Key words: celebrity; CEO hubris; media; strategic decision making; over-confidence
Welch has delivered extraordinary growth, increasing the market value of GE from just $12 billion in 1981 to about $280 billion today. No one, not Microsoft's William H. Gates III or Intel's Andrew S. Grove, not Walt Disney's Michael D. Eisner or Berkshire Hathaway's Warren E. Buffett, not even the late Coca-Cola chieftain Roberto C. Goizueta or the late Wal-Mart founder Sam Walton has created more shareholder value than Jack Welch. (Business Week, 1998)

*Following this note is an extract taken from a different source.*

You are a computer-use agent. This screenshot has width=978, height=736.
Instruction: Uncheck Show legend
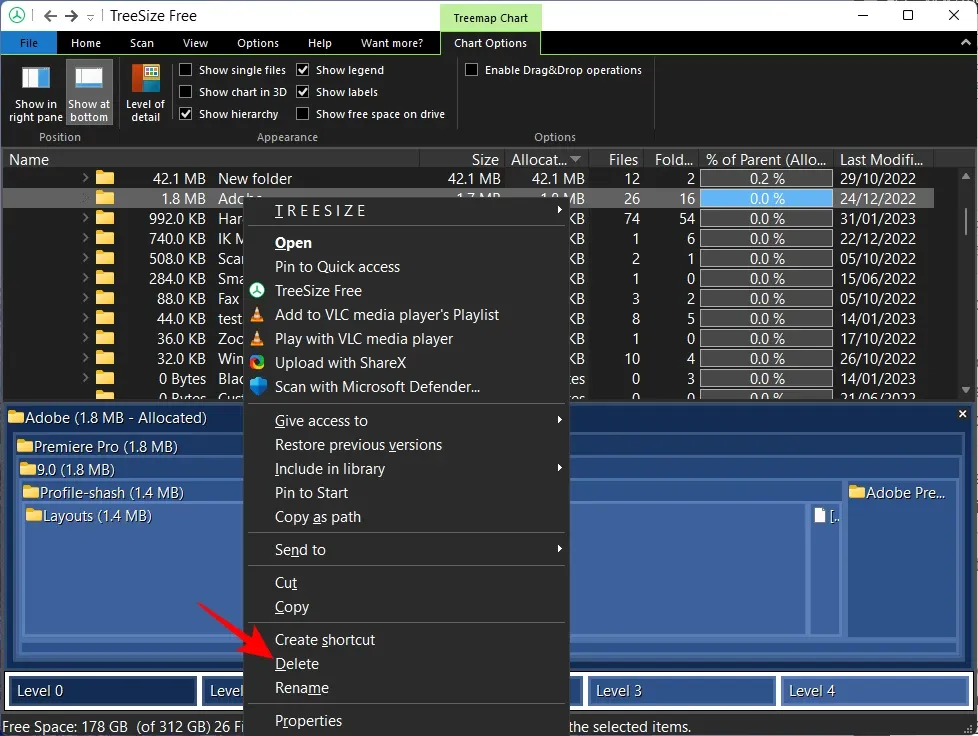(302, 69)
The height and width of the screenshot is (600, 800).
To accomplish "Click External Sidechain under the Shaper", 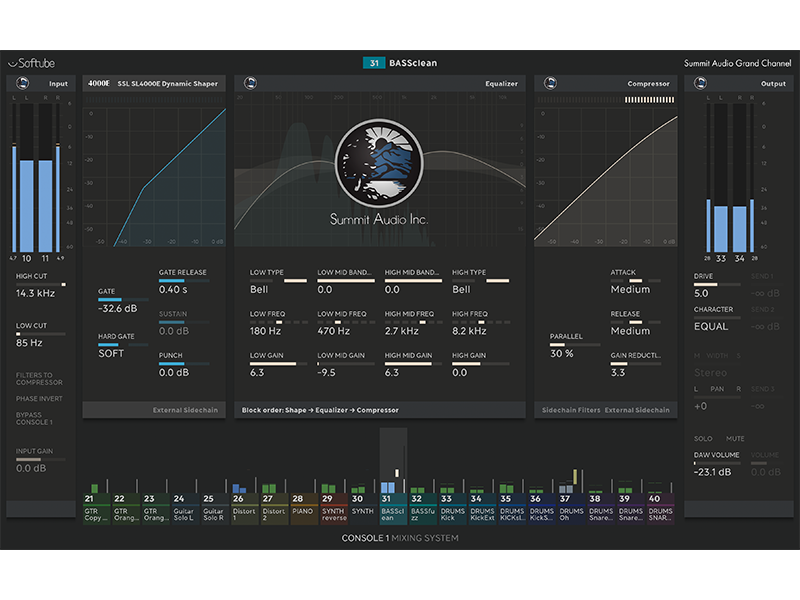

The above quote exemplifies journalists' propensity to attribute a firm's outcomes, including its performance, to the actions of its CEO (Gitlin, 1981; Meindl, Ehrlich, and Dukerich, 1985; Tuchman, 1977). In addition to explaining General Electric's performance, this quote also highlights the manner in which journalists inform the public about the legitimacy and effectiveness of firms and their leaders (Baum and Powell, 1995; Lamertz and Baum, 1998; Pollock and Rindova, 2003). In this context, research on the media shows that journalists play a powerful role in shaping the public's perceptions of issues and entities, effectively 'setting the agenda' for public discourse (Herman and Chomsky, 1988; McCombs and Shaw, 1972; Rogers, Dearing, and Bregman, 1993; Weaver et al., 1981). Consistent with this view, the attributions that journalists make regarding firms' actions and outcomes can materially impact how these actions are perceived by firm managers and stakeholders. As a result, journalists' attributions may indirectly affect...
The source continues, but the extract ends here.